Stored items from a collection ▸
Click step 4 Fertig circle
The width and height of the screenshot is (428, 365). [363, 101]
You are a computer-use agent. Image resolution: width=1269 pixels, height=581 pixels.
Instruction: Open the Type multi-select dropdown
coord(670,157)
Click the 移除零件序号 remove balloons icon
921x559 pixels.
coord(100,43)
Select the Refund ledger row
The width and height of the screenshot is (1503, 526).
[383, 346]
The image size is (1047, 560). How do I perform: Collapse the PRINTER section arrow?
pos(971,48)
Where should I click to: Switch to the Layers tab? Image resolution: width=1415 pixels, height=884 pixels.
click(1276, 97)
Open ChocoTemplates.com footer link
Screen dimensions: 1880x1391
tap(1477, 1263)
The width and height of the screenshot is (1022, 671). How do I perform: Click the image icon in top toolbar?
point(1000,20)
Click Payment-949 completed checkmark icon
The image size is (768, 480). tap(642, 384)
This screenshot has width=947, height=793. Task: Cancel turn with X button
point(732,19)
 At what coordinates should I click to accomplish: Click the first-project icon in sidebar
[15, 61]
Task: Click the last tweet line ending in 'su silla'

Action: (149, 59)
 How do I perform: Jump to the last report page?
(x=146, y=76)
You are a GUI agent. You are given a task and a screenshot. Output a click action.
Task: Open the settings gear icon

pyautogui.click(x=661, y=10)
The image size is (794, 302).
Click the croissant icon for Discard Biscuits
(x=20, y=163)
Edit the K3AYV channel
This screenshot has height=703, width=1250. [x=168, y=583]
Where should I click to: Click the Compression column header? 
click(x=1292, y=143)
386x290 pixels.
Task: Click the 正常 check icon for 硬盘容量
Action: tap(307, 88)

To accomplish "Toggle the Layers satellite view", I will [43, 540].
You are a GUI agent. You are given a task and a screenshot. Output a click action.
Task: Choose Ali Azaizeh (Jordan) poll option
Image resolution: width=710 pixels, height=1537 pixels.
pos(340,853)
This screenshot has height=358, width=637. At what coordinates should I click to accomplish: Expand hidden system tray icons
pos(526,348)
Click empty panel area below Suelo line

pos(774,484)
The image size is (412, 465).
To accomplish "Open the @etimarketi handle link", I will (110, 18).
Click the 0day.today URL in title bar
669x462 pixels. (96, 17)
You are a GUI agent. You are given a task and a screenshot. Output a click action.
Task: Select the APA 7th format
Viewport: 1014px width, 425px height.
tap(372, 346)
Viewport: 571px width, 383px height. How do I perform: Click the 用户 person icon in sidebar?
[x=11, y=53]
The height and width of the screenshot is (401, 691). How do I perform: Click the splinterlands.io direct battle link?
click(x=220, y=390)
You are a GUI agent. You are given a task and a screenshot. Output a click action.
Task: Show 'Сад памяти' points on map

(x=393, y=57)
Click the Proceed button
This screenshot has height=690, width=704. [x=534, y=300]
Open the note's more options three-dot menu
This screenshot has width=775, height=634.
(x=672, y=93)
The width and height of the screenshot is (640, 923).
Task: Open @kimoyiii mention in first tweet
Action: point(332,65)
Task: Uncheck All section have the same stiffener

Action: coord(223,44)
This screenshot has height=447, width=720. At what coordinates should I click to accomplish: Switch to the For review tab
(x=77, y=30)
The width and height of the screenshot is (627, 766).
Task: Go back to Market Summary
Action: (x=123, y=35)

Assigned task ▸ List the lines of the records where "will" occurs.

Written response ▸
To accomplish "Toggle the Layers satellite view", I will [43, 540].
To accomplish "Open the @etimarketi handle link", I will (110, 18).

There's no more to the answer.